### Kutipan Bacaan
========================================================================
Bocah, Kambing dan Sampah di Pantai Sasa

Anak-anak saat memungut sampah botol plastik di pantai Sasa. Foto: La Ode Zulmin

Oleh: La Ode Zulmin*

 

Hujan berlangsung selama dua hari, hingga semalaman mengguyur Ternate, tak kunjung reda. Amukkan angin dan badai terdengar dari dalam gedung sekretariat Independensia. Gemuruh ombak di pantai bikin nyali saya ciut.

Minggu malam, 27 Agustus 2023, saya sempat membaca himbauan dari BKGM di grup WhatsApp, soal peringatan angin kencang dan gelombang tinggi. Berkat itu, sesekali saya mengintip dari balik jendela, barangkali tsunami. Bersyukur itu tak terjadi.

Mafhum bila kepanikan cukup besar, karena letak sekretariat Independensia dan pantai hanya 3 meter saja. Untuk sekadar mengalihkan kecemasan saya itu, dua buku gubahan Ki Hajar Dewantara berjudul Pendidikan bagian pertama dan karangan Eko Prasetyo Guru: Mendidik Itu Melawan setia menemani saya hingga terlelap.

Pagi tiba, mentari sudah mulai terik saat saya hendak bergegas membasuh wajah. Dari teras sekretariat Independensia, tampak pemandangan buruk di pantai Kelurahan Sasa, karena dipenuhi sampah-sampah. Sebenarnya, pemandangan seperti itu kerap kali saya saksikan, tapi kali ini, sungguh meresahkan.

Di samping kanan sekretarian Independensia ada muara kali mati. Bila sehabis hujan deras segala tumpukan sampah dari darat beramai-ramai dibawa mampir ke pantai. Mengingat pagi itu, bertepatan dengan air laut surut, berbagai macam sampah-sampah plastik bertumpuk di pantai: botol aqua, kantong plastik, teh botol, teh gelas, aqua botol, dll.
========================================================================
### Kutipan Daftar
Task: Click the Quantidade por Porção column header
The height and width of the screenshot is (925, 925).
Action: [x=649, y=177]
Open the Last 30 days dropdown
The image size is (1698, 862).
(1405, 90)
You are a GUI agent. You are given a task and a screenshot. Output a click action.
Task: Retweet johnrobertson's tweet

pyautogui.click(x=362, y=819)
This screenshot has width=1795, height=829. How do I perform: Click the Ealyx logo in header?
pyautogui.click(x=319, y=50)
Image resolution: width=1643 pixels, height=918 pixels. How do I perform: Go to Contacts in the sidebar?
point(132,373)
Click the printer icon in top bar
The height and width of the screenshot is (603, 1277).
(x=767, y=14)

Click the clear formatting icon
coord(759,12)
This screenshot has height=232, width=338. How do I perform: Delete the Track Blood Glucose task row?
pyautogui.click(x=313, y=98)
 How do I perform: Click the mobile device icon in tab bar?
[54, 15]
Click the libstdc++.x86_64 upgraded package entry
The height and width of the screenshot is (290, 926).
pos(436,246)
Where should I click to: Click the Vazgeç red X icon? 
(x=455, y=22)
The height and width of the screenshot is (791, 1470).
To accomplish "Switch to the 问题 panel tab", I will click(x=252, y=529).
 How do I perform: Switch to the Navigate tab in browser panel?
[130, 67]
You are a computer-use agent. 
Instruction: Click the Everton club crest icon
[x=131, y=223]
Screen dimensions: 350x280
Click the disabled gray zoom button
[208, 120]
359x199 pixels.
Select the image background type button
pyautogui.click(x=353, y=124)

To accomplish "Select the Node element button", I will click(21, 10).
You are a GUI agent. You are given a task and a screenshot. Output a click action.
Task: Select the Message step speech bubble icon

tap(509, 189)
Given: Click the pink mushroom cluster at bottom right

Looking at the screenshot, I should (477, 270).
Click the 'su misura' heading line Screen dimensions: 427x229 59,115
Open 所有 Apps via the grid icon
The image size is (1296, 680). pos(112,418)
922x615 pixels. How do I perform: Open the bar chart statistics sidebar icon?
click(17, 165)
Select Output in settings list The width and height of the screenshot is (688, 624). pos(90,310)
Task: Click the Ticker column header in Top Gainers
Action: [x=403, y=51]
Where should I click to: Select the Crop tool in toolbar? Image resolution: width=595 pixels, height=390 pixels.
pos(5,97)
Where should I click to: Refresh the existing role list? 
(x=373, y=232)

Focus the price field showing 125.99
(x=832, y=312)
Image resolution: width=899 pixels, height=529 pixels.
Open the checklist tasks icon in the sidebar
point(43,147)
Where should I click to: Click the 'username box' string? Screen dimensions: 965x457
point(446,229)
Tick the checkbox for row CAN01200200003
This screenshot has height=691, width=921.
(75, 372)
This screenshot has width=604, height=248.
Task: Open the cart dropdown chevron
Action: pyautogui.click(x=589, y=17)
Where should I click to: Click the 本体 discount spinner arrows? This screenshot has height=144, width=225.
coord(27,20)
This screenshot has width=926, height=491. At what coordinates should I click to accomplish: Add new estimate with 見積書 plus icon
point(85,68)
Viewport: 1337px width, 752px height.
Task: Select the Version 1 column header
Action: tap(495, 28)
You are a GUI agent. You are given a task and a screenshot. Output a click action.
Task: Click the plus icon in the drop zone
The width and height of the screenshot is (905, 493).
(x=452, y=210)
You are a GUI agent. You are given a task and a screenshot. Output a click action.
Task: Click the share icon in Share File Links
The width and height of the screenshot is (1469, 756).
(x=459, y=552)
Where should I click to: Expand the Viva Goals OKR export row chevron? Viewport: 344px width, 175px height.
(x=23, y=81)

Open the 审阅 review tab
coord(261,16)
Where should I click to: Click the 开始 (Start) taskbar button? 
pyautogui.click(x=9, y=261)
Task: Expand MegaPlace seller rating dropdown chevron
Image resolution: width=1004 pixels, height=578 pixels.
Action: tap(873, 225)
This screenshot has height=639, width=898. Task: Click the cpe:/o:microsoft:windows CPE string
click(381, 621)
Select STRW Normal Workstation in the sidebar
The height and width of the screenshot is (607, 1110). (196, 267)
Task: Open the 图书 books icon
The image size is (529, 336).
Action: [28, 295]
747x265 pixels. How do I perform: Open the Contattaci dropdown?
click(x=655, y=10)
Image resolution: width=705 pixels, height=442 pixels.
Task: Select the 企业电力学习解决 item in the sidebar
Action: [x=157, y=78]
========================================================================
### Tujuan Latihan
Dalam bacaan tentang sampah di pantai Sasa, berapa jarak antara sekretariat Independensia dan pantai?

### Jawaban Benar
Jaraknya hanya 3 meter.